Exercise 5: Bikeshare Wrangling

In this exercise, we’ll continue our study of the bike sharing data, but we’re starting to take off the training wheels: rather than using pre-wrangled data, you’ll be doing some of the data wrangling yourself!

In this exercise you’ll:

refine your skills in creating reproducible documents (Quarto) and graphics (Plotly)
practice grouping and aggregation functions in pandas
see some ways to work with dates

Getting Started

Create a folder for this exercise and create a new Quarto file in that folder named ex05-bikeshare-wrangling.qmd.
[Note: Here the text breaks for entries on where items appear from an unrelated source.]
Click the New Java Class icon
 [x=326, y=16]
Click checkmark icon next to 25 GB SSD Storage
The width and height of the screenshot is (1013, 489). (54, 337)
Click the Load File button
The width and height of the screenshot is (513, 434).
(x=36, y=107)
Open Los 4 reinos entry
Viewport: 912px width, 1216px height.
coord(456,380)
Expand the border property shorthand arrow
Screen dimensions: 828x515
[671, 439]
Start with the usual setup code, given in the course notes.

Load Data

We downloaded the data from the Capital BikeShare program. Note the license agreement there. We removed some columns of the data that we aren’t using to reduce the size of the dataset you have to download.

Low-level wrangling code

If you’re really curious, here’s the code I used to make the parquet files. For this exercise, though, just used the provided data files.

import requests, zipfile, io, pathlib
import pandas as pd
import numpy as np
import glob

for year in [2011, 2012]:
    parquet_filename = f'data/bikeshare_{year}.parquet'
    if pathlib.Path(parquet_filename).exists():
        continue

    filenames = sorted(glob.glob(f"data/{year}*tripdata.csv"))
    if not filenames:
        print("Downloading", year, "data")
        url = f"https://s3.amazonaws.com/capitalbikeshare-data/{year}-capitalbikeshare-tripdata.zip"
        r = requests.get(url)
        z = zipfile.ZipFile(io.BytesIO(r.content))
        z.extractall("data")
        filenames = sorted(glob.glob(f"data/{year}*tripdata.csv"))

    df = pd.concat([
        pd.read_csv(filename,
        usecols=["Duration", "Start date", "Member type"], parse_dates=["Start date"])
        for filename in filenames], ignore_index=True)
    df.rename(columns={"Start date": "start_time", "Duration": "duration", "Member type": "rider_type"}, inplace=True)
    df.to_parquet(parquet_filename, index=False)

We’ll distribute the data for this exercise in a format called Parquet, an efficient emerging standard for dataframe interchange. You can read Parquet files with pandas.

The data files are broken up by year. Here we read in the data for 2011, which is the first of the two years included in the dataset for previous exercises. Download the data file here and upload it to a data folder in your exercise folder.

rides_2011 = pd.read_parquet("data/bikeshare_2011.parquet")

rides = rides_2011
rides.info()

<class 'pandas.core.frame.DataFrame'>
RangeIndex: 1226767 entries, 0 to 1226766
Data columns (total 3 columns):
 #   Column      Non-Null Count    Dtype         
---  ------      --------------    -----         
 0   duration    1226767 non-null  int64         
 1   start_time  1226767 non-null  datetime64[ns]
 2   rider_type  1226767 non-null  object        
dtypes: datetime64[ns](1), int64(1), object(1)
memory usage: 28.1+ MB

2012 data

Once you’ve finished with this exercise, you can use the following instructions to load the 2012 data also.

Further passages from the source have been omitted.